ASSIGNED TASK >>
Exactly as written, repeat all of the records below.
=====
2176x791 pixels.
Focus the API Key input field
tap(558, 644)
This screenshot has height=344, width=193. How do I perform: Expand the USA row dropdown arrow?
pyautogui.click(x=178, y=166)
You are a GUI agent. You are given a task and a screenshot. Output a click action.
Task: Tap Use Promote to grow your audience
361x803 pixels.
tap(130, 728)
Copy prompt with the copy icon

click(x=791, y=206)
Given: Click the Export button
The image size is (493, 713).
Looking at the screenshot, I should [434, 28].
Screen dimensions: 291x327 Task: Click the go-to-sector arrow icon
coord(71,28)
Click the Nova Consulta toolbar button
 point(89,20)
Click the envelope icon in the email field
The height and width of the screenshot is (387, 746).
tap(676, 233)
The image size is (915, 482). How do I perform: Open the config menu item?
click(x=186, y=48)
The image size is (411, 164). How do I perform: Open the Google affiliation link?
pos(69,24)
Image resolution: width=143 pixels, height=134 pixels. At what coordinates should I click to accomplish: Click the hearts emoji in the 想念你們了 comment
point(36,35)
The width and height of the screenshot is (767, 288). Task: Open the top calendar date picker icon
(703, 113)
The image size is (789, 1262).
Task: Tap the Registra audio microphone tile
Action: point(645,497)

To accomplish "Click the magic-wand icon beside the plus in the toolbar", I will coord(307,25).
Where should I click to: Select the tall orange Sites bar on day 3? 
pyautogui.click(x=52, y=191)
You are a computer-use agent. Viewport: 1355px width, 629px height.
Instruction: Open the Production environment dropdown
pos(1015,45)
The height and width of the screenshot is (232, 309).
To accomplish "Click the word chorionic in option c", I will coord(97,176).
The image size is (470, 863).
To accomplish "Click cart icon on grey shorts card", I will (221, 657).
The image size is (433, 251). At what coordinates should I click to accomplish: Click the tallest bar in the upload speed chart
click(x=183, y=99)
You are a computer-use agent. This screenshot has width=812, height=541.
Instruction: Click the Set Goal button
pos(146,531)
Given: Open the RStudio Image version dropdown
=====
FINISHED TASK >>
2176x791 pixels.
Focus the API Key input field
tap(558, 644)
This screenshot has height=344, width=193. How do I perform: Expand the USA row dropdown arrow?
pyautogui.click(x=178, y=166)
You are a GUI agent. You are given a task and a screenshot. Output a click action.
Task: Tap Use Promote to grow your audience
361x803 pixels.
tap(130, 728)
Copy prompt with the copy icon

click(x=791, y=206)
Given: Click the Export button
The image size is (493, 713).
Looking at the screenshot, I should [434, 28].
Screen dimensions: 291x327 Task: Click the go-to-sector arrow icon
coord(71,28)
Click the Nova Consulta toolbar button
 point(89,20)
Click the envelope icon in the email field
The height and width of the screenshot is (387, 746).
tap(676, 233)
The image size is (915, 482). How do I perform: Open the config menu item?
click(x=186, y=48)
The image size is (411, 164). How do I perform: Open the Google affiliation link?
pos(69,24)
Image resolution: width=143 pixels, height=134 pixels. At what coordinates should I click to accomplish: Click the hearts emoji in the 想念你們了 comment
point(36,35)
The width and height of the screenshot is (767, 288). Task: Open the top calendar date picker icon
(703, 113)
The image size is (789, 1262).
Task: Tap the Registra audio microphone tile
Action: point(645,497)

To accomplish "Click the magic-wand icon beside the plus in the toolbar", I will coord(307,25).
Where should I click to: Select the tall orange Sites bar on day 3? 
pyautogui.click(x=52, y=191)
You are a computer-use agent. Viewport: 1355px width, 629px height.
Instruction: Open the Production environment dropdown
pos(1015,45)
The height and width of the screenshot is (232, 309).
To accomplish "Click the word chorionic in option c", I will coord(97,176).
The image size is (470, 863).
To accomplish "Click cart icon on grey shorts card", I will (221, 657).
The image size is (433, 251). At what coordinates should I click to accomplish: Click the tallest bar in the upload speed chart
click(x=183, y=99)
You are a computer-use agent. This screenshot has width=812, height=541.
Instruction: Click the Set Goal button
pos(146,531)
Given: Open the RStudio Image version dropdown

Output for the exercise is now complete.